Select among correlated variables based on a given criterion

Correlations among variables are problematic in multivariate models, as they inflate the variance of coefficients and thus may bias the interpretation of the effects of those variables on the response. One of the strategies to circumvent this problem is to eliminate a priori one from each pair of correlated variables, but it is not always straightforward to pick the right variable among these. The corSelect function selects among correlated variables based either on their (stepwise) variance inflation factor (VIF); or on their relationship with the response variable, by building a bivariate model of each individual variable against the response and choosing, among each of two correlated variables, the one with the best p-value, AIC or BIC.

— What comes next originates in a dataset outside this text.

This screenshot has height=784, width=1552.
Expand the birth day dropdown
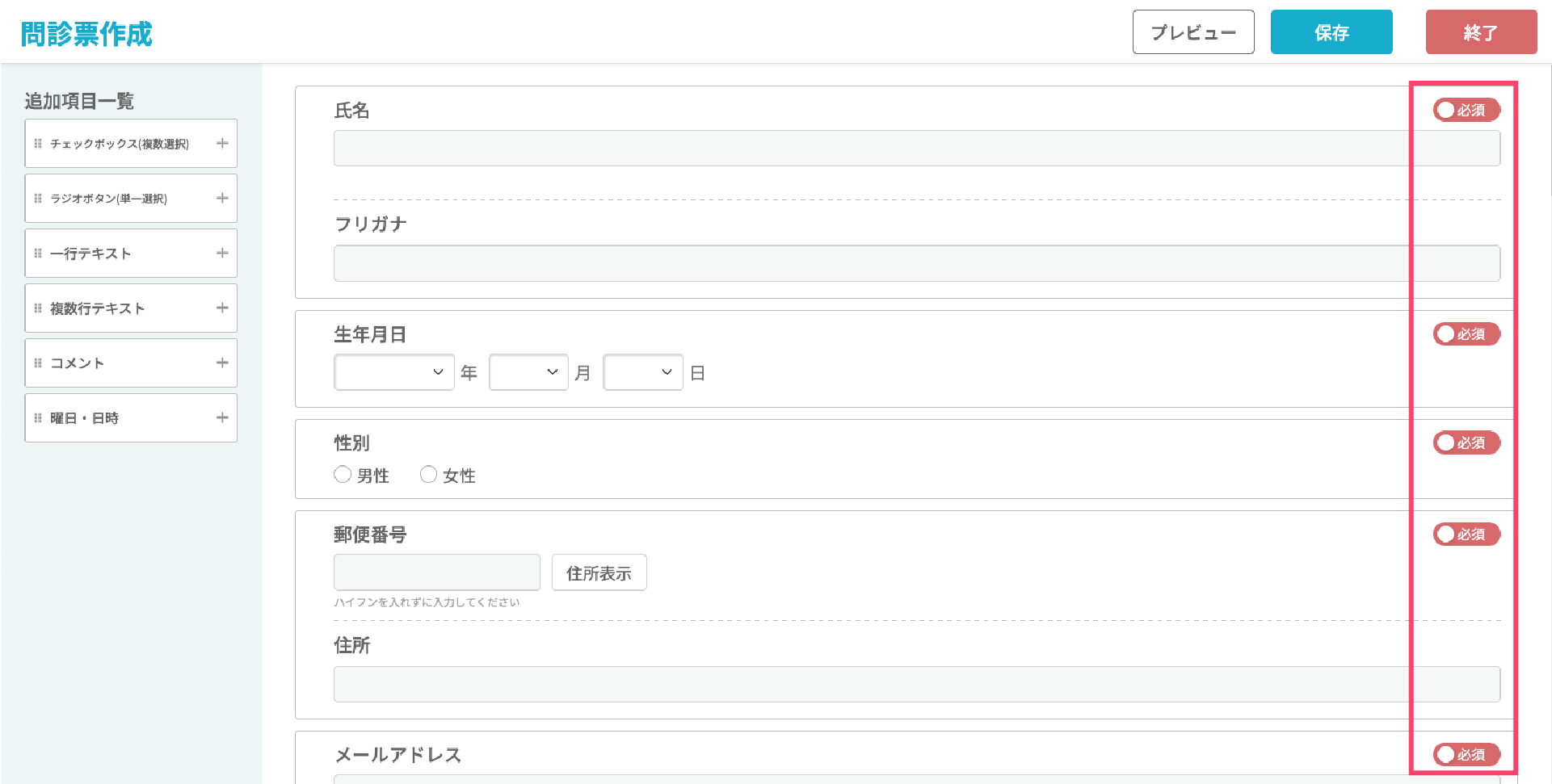tap(643, 372)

This function is now included in fuzzySim and depends on other functions in the package, such as FDR and multicol. It is also included as a new option within function multGLM in this package, so that multiple models can be built based on uncorrelated variables chosen appropriately for each species.

corSelect <- function(data, sp.cols = NULL, var.cols, cor.thresh = 0.8, select = "p.value", ...) {

# version 1.6 (6 Jul 2017)

if (length(sp.cols) > 1) stop ("Sorry, 'corSelect' is currently implemented for only one 'sp.col' at a time.")

univar.criteria <- c("VIF")
 bivar.criteria <- c("p.value", "AIC", "BIC")

if (!(select %in% c(univar.criteria, bivar.criteria))) stop ("Invalid 'select' criterion.")

if (!is.null(sp.cols) & select %in% bivar.criteria) {
 n.in <- nrow(data)
 data <- data[is.finite(data[ , sp.cols]), ]
 n.out <- nrow(data)
 if (n.out < n.in) warning (n.in - n.out, " observations removed due to missing data in 'sp.cols'; ", n.out, " observations actually evaluated.")
 }

cor.mat <- cor(data[ , var.cols], ...)
 cor.mat[upper.tri(cor.mat, diag = TRUE)] <- NA
 high.cor.mat <- bivar.mat <- numeric(0)

if (max(abs(cor.mat), na.rm = TRUE) >= cor.thresh) {
 high.cor.rowcol <- as.matrix(which(abs(cor.mat) >= cor.thresh, arr.ind = TRUE))
 high.cor.inds <- sort(unique(as.vector(high.cor.rowcol)))
 high.cor.mat <- data.frame(var1 = rownames(cor.mat)[high.cor.rowcol[ , "row"]], var2 = colnames(cor.mat)[high.cor.rowcol[ , "col"]])
 high.cor.mat$corr <- NULL
 for (r in 1:nrow(high.cor.mat)) high.cor.mat$corr[r] <- cor.mat[high.cor.rowcol[ ,"row"][r], high.cor.rowcol[ ,"col"][r]]
 high.cor.mat <- high.cor.mat[order(abs(high.cor.mat$corr), decreasing = TRUE), ]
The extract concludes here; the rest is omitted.